[Work instruction]:
Take the data that follows and return it exactly.
═════ Entries provided
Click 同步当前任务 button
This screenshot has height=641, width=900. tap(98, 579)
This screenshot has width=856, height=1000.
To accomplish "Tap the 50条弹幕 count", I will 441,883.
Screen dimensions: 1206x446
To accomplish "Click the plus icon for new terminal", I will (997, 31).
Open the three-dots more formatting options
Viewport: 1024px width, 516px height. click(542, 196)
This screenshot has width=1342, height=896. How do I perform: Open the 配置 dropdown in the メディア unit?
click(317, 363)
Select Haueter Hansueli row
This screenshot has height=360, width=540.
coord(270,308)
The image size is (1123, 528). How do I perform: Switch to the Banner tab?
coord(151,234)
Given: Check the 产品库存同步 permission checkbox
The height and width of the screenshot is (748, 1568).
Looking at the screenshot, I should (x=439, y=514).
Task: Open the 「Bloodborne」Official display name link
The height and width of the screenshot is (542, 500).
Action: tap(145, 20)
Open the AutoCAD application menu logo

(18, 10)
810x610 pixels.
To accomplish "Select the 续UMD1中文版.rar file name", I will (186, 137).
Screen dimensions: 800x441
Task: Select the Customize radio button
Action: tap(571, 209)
══════════
[Your response]:
Click 同步当前任务 button
This screenshot has height=641, width=900. tap(98, 579)
This screenshot has width=856, height=1000.
To accomplish "Tap the 50条弹幕 count", I will 441,883.
Screen dimensions: 1206x446
To accomplish "Click the plus icon for new terminal", I will (997, 31).
Open the three-dots more formatting options
Viewport: 1024px width, 516px height. click(542, 196)
This screenshot has width=1342, height=896. How do I perform: Open the 配置 dropdown in the メディア unit?
click(317, 363)
Select Haueter Hansueli row
This screenshot has height=360, width=540.
coord(270,308)
The image size is (1123, 528). How do I perform: Switch to the Banner tab?
coord(151,234)
Given: Check the 产品库存同步 permission checkbox
The height and width of the screenshot is (748, 1568).
Looking at the screenshot, I should (x=439, y=514).
Task: Open the 「Bloodborne」Official display name link
The height and width of the screenshot is (542, 500).
Action: tap(145, 20)
Open the AutoCAD application menu logo

(18, 10)
810x610 pixels.
To accomplish "Select the 续UMD1中文版.rar file name", I will (186, 137).
Screen dimensions: 800x441
Task: Select the Customize radio button
Action: tap(571, 209)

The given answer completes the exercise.